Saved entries
◆ ◆ ◆ ◆ ◆
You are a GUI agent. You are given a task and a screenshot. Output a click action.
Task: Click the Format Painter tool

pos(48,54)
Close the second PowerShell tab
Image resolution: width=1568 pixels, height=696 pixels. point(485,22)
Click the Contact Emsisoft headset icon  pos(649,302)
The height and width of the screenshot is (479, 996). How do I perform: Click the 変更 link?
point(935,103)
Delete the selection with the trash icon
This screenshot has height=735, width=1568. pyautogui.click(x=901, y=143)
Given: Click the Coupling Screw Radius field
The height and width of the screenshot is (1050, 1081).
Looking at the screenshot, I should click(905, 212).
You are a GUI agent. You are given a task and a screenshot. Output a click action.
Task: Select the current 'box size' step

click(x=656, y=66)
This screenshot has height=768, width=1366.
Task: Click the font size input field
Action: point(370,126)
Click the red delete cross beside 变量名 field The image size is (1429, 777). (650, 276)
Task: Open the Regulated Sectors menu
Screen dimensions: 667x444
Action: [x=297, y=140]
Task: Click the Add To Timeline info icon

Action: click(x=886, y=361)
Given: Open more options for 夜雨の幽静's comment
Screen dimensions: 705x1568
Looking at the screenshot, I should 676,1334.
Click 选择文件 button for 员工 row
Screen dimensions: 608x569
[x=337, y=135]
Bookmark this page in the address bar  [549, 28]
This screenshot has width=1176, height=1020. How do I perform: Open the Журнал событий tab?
◆ ◆ ◆ ◆ ◆
* _Exercise_: Once you have read the data, copy all of it out exactly.

* _Result of this task_:
You are a GUI agent. You are given a task and a screenshot. Output a click action.
Task: Click the Format Painter tool

pos(48,54)
Close the second PowerShell tab
Image resolution: width=1568 pixels, height=696 pixels. point(485,22)
Click the Contact Emsisoft headset icon  pos(649,302)
The height and width of the screenshot is (479, 996). How do I perform: Click the 変更 link?
point(935,103)
Delete the selection with the trash icon
This screenshot has height=735, width=1568. pyautogui.click(x=901, y=143)
Given: Click the Coupling Screw Radius field
The height and width of the screenshot is (1050, 1081).
Looking at the screenshot, I should click(905, 212).
You are a GUI agent. You are given a task and a screenshot. Output a click action.
Task: Select the current 'box size' step

click(x=656, y=66)
This screenshot has height=768, width=1366.
Task: Click the font size input field
Action: point(370,126)
Click the red delete cross beside 变量名 field The image size is (1429, 777). (650, 276)
Task: Open the Regulated Sectors menu
Screen dimensions: 667x444
Action: [x=297, y=140]
Task: Click the Add To Timeline info icon

Action: click(x=886, y=361)
Given: Open more options for 夜雨の幽静's comment
Screen dimensions: 705x1568
Looking at the screenshot, I should 676,1334.
Click 选择文件 button for 员工 row
Screen dimensions: 608x569
[x=337, y=135]
Bookmark this page in the address bar  [549, 28]
This screenshot has width=1176, height=1020. How do I perform: Open the Журнал событий tab?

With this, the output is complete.